■ Short problem: Find every line in the material below that contains the string "pixels", and copy each one. Case counts.

#### Supplied data

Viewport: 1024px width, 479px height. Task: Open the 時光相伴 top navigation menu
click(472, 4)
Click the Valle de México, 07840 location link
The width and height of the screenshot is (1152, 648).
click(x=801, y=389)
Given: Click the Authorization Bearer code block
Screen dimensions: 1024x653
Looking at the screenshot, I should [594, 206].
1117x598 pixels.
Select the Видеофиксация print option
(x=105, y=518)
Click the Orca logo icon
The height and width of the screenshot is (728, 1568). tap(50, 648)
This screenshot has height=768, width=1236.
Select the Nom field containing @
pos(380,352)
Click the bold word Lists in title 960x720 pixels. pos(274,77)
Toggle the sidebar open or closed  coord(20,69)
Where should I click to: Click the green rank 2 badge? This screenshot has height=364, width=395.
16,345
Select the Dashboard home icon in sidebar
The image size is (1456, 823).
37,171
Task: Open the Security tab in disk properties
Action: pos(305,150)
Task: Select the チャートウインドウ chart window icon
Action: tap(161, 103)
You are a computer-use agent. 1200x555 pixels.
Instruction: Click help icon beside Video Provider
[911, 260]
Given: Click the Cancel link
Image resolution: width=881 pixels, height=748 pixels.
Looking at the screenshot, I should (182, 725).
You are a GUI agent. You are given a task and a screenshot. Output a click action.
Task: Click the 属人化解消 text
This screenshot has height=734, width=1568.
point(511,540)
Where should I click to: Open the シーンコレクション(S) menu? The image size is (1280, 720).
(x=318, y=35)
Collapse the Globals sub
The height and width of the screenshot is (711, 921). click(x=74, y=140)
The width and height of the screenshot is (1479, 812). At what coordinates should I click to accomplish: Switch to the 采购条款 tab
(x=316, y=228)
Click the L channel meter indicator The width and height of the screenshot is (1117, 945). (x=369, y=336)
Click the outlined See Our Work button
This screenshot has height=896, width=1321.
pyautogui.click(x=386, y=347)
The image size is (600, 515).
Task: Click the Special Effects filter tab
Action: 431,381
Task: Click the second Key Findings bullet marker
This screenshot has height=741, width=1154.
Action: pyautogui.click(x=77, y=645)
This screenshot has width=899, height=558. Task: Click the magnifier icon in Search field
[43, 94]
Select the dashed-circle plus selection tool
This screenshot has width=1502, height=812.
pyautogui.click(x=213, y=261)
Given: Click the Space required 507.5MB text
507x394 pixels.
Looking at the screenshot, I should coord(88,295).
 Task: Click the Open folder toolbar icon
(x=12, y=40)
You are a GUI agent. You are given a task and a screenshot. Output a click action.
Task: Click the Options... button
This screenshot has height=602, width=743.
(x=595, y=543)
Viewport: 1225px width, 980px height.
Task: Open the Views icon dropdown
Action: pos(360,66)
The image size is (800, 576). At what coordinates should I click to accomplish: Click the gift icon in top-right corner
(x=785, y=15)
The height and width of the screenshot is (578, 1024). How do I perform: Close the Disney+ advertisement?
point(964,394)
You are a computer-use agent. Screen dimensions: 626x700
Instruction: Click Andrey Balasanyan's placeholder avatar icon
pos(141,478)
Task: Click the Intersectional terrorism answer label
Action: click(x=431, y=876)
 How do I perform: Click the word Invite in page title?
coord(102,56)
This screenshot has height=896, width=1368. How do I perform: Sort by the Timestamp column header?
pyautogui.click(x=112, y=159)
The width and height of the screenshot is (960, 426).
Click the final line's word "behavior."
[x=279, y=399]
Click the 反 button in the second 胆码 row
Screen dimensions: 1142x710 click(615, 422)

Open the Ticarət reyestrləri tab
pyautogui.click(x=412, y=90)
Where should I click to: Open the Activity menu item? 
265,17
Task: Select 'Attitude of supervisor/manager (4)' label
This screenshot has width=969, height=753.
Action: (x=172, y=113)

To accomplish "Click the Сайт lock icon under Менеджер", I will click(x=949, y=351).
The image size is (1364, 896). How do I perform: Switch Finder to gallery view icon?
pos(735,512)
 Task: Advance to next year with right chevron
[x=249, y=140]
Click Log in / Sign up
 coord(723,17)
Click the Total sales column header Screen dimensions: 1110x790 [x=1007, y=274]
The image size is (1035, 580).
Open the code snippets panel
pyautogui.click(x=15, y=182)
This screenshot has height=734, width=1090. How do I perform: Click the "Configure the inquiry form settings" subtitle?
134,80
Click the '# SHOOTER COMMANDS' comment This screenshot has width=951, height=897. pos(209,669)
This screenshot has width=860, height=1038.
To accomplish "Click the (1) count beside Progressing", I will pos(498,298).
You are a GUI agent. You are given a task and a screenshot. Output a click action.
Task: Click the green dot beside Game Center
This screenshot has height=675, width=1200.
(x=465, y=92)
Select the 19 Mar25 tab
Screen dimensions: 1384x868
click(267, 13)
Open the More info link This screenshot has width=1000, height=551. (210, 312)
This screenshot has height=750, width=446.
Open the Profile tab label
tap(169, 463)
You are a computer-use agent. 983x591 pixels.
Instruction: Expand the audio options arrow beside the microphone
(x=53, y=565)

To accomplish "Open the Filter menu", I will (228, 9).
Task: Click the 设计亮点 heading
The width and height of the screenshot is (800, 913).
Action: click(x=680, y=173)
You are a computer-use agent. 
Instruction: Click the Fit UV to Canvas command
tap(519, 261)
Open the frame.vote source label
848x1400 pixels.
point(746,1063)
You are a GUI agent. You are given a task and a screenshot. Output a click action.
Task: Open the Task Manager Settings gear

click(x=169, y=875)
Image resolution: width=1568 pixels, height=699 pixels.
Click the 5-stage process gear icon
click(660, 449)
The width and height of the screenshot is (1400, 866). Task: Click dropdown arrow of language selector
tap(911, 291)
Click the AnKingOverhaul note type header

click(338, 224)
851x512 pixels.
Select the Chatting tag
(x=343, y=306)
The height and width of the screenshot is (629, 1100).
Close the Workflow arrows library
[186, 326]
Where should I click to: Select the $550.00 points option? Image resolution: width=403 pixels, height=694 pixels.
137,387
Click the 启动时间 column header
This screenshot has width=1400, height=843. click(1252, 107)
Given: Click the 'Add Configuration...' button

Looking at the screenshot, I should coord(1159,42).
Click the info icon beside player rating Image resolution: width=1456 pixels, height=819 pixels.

########

■ Problem solution:
1117x598 pixels.
Click the bold word Lists in title 960x720 pixels. pos(274,77)
You are a computer-use agent. 1200x555 pixels.
Image resolution: width=881 pixels, height=748 pixels.
507x394 pixels.
You are a computer-use agent. 983x591 pixels.
848x1400 pixels.
Image resolution: width=1568 pixels, height=699 pixels.
851x512 pixels.
Where should I click to: Select the $550.00 points option? Image resolution: width=403 pixels, height=694 pixels.
Click the info icon beside player rating Image resolution: width=1456 pixels, height=819 pixels.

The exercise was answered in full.